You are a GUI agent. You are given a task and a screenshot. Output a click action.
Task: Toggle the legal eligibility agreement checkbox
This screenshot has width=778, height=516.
==
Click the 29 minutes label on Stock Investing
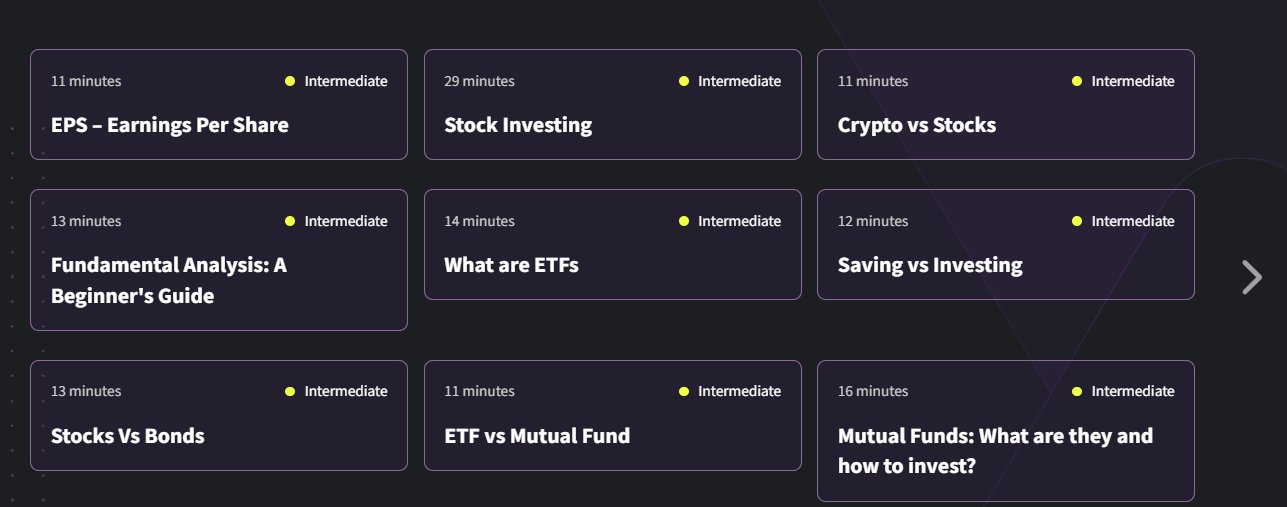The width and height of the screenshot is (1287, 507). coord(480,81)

» What is expected: Both end lines included, restate word for word the lines above from the line with "You are a GUI" to the line with "This screenshot has width=778, height=516.", and nothing else.

» Expected output:
You are a GUI agent. You are given a task and a screenshot. Output a click action.
Task: Toggle the legal eligibility agreement checkbox
This screenshot has width=778, height=516.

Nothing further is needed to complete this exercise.